研ぎ具合、切れ味というものは一回切ってみるだけで分かるものだが、研ぎがうまくいったりすると何回でも刃を入れたくなる。材料を無駄にすると言って叱られるので、そういうときは皮むきでもしながら我慢するしかない。

関西人と時雨

北の山飲んで時雨のくる兆し
背の山を飲んで時雨の兆しかな

家の北方にあたる山が黒い雲にみるみる覆われてくる。

これはもうすぐ来るぞと見ていたら、やがてたちまち大粒の雨が落ちてきた。
時雨をもたらす雨雲が大阪平野、生駒山地を超えて奈良盆地をよぎっていくのだ。家からは葛城山系を越えた時雨が多武峰方面へ向かう様子を何回か目撃している。いっぽうわが家を通る時雨は信貴山を越えてくるから、方角的には北西方面からやってくることになる。
散歩など外出する場合は玄関に出たらまずは北西の空を見るのが習慣となった。

冬の間乾いた晴天が続く関東に住んでいた時には「時雨」と言ってもピンとこなかったが、関西にきてからは実感することが多い。おそらく一週間に一回くらいの頻度で時雨が見られるのである。「時雨」を季題として詠むならばきっと関東よりも関西人のほうが豊かな表現ができるのではないだろうか。

土饅頭

墳丘のまろきまんじう冬ぬくし

芝も枯れてきた。

よく整備された墳丘公園では、それぞれの古墳の姿もよく見通せるようになってきた。後円墳であれ円墳であれ帆立型であれ、どの墳丘もなだらかな孤を描いてまんじゅうみたいだ。
土葬であった昔は墓のことを土まんじゅうとも言ったのだが、さながら古墳は大きな土まんじゅうだと言ってよいかもしれない。

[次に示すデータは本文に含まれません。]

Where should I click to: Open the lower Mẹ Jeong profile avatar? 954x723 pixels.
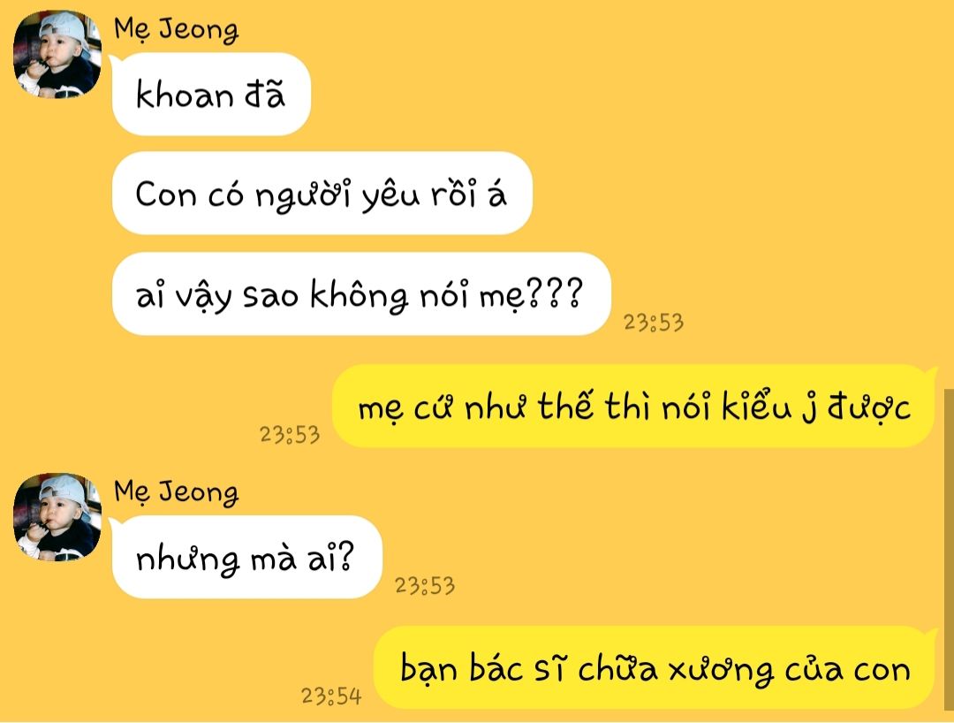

本当は古墳を積んだときには段丘状であったという話だが。

燃え上がる

夕照を浴びて紅蓮と冬紅葉

周囲の山がまだらに燃えていよいよ冬が近い。

遠目には一色に見えていたが近くまで来てみると、意外に色の表情にバリエーションがあって緑に近いものから茶に近いものまで、綾模様が大変美しい。帰り道、これらに夕日が当たり出すと、この時間独特の色味が加わりますます燃えさかるように凄味がましてきた。
その入り日は今では二上山と葛城山の間に落ちるようになっている。